Atherosclerosis is a condition that develops over time, presenting symptoms in patients between the ages of 40 and 70 due to hardening of plaques, vascular remodeling, blood flow abnormalities, and diminished oxygen flow to end organ systems. Patients between the ages of 50 and 60 typically present with advanced complications of the condition as well as organ system dysfunction.

 

Individuals with an increased risk of atherosclerosis include men and patients with a family history of cardiovascular disease. The lower prevalence of atherosclerosis in women may be due to the protective effects of estrogen and progesterone. However, this hormonal protective effect has been shown to decrease after menopause, unless the individual is undergoing hormone replacement therapy.

 

Risk factors and complications

Factors that can increase an individual’s risk for atherosclerosis include elevated low-density lipoprotein (LDL) cholesterol, decreased high-density lipoprotein (HDL) cholesterol, elevated triglyceride levels, menopause, lack of physical activity, obesity, infection of the vascular smooth muscle cells, high blood pressure, history of smoking, and diabetes.

 

Smoking not only predisposes individuals to atherosclerosis, but it increases the progression of the disease.

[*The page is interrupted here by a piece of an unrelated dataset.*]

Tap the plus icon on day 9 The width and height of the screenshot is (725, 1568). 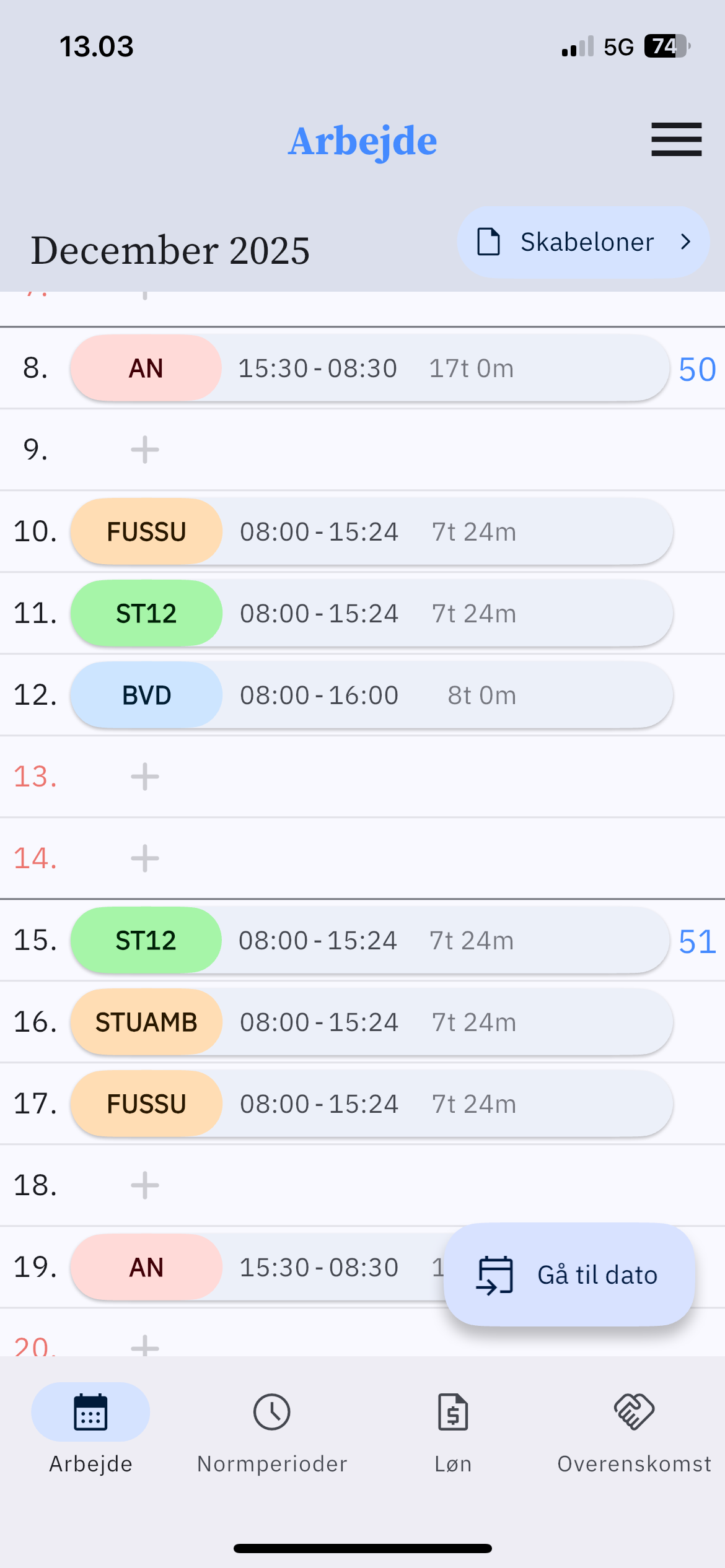(145, 450)
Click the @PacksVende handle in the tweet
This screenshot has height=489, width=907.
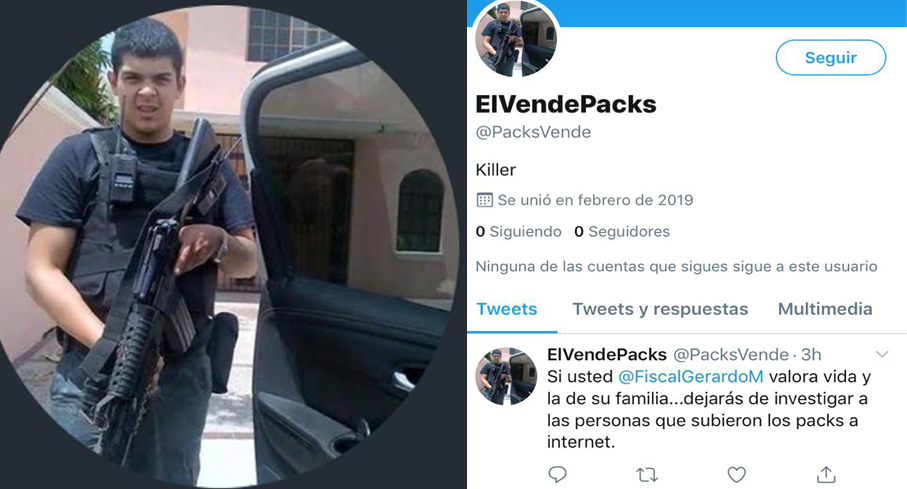point(731,354)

The progression of atherosclerosis itself also further increases the extent and degree of the condition, as further accumulation of lipids, cholesterol, and other substances stimulates the endothelium to produce other substances that cause increased plaque buildup.

 

Atherosclerosis leads to altered vascular function including coronary heart disease, myocardial ischemia and myocardial infarction, cerebrovascular insufficiency, stroke, peripheral vascular disease, limb ischemia, renal disease, aortic aneurysm, and vasculitis. The final mechanism of the above complications usually occurs via plaque rupture or severe vessel narrowing and blood clotting.